The jobs most likely to be affected by the increase are shift supervisors or assistant managers at restaurants, retailers and manufacturing companies. Workers at companies of all sizes will be affected, but the rules are likely to have a greater impact on small companies that don’t have the revenue stream that larger businesses do to use as a cushion against the higher labor costs.

Employers have had plenty of advance notice that a change in overtime rules was forthcoming. The Obama administration proposed a much larger increase in the exemption threshold, nearly doubling it to $47,476. That proposal would have affected an estimated 4.2 million people, but the regulations scheduled to take effect in 2016 were put on hold by a federal lawsuit. The Trump administration revised the proposed rules, issuing its first version last March.

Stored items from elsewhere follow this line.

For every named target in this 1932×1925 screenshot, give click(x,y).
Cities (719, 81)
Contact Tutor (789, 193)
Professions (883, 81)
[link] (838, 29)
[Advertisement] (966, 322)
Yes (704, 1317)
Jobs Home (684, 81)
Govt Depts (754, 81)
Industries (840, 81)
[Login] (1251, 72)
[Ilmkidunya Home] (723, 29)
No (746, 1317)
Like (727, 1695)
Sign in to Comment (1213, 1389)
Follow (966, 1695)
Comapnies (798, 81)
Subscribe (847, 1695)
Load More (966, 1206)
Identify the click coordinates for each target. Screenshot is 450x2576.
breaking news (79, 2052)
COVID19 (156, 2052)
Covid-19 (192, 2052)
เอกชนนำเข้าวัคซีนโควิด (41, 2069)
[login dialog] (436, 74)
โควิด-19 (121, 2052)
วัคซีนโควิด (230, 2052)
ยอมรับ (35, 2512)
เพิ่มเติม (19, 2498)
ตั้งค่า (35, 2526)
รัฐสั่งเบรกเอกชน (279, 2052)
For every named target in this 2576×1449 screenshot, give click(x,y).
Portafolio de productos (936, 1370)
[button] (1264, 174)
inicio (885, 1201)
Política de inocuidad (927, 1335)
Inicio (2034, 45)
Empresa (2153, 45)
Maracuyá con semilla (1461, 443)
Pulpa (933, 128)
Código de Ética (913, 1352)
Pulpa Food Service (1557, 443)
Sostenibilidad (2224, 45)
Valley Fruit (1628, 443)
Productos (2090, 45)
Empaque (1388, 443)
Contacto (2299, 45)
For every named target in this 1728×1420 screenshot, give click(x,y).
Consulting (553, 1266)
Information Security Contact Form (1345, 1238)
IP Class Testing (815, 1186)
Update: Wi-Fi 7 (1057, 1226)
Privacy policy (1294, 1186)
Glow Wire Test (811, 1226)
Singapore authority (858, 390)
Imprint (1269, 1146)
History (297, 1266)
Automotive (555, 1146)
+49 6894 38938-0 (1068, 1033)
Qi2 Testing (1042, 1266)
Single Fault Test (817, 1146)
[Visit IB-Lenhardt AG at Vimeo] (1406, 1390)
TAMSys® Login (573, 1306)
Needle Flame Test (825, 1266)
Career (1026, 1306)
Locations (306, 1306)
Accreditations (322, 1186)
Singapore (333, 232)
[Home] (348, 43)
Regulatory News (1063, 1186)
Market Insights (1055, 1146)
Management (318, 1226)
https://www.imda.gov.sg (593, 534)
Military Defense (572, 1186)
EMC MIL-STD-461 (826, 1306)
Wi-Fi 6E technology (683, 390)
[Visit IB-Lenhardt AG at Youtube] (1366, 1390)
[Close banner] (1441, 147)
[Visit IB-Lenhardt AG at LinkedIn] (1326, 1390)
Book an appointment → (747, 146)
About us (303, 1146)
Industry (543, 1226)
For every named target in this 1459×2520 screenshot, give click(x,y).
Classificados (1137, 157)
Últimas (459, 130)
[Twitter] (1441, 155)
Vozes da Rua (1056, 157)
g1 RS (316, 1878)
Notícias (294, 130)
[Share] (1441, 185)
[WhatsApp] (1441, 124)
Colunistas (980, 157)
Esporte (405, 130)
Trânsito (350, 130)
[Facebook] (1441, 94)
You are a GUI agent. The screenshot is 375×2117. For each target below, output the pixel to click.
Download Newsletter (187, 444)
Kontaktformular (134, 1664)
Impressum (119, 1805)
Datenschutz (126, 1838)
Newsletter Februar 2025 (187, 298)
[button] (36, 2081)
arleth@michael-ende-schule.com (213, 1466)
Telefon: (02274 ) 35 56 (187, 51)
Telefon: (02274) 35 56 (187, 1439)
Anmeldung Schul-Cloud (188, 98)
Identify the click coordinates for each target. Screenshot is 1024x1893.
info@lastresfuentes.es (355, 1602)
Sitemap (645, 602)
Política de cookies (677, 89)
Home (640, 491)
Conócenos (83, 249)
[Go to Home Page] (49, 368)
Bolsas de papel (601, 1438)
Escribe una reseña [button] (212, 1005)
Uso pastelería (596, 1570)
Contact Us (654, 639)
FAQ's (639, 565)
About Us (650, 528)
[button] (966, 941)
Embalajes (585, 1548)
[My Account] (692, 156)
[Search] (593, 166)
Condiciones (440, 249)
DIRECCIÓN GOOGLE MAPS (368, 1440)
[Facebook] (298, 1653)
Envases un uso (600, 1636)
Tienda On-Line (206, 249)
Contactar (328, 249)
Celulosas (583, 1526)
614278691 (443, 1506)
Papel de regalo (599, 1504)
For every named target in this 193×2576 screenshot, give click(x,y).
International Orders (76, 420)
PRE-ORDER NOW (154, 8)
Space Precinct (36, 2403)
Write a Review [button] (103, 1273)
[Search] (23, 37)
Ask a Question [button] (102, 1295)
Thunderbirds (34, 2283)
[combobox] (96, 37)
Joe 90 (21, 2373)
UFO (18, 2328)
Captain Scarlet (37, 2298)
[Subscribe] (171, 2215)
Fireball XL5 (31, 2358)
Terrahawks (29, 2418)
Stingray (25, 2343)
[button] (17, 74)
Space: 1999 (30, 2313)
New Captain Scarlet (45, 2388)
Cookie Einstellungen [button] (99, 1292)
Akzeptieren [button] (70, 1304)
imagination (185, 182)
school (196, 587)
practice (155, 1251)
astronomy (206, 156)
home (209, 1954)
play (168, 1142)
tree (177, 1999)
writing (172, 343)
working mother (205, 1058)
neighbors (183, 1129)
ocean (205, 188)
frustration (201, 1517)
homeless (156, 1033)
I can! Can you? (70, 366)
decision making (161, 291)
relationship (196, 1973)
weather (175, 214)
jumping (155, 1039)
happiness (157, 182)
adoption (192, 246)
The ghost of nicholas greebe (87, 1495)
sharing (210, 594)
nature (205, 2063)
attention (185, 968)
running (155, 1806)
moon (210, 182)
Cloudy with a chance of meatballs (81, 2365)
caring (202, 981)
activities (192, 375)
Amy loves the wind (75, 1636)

The rules taking effect next week also allow employers to apply contractual bonuses and commission payments to as much as 10% of the exempt threshold, effectively lowering the amount of regular pay needed to reach the milestone.

While many employers will be paying overtime to more workers, some companies have taken steps to limit the strain on their staffing budgets. One strategy is to give staffers who are near the threshold a raise that makes them exempt. Other owners are changing work schedules and assignments to make it less likely that employees will have to work more than eight hours in a shift.

Under the Fair Labor Standards Act, employees must be paid overtime if they work more than 40 hours in a work week.

More information about the overtime rules is available on the Labor Department’s website.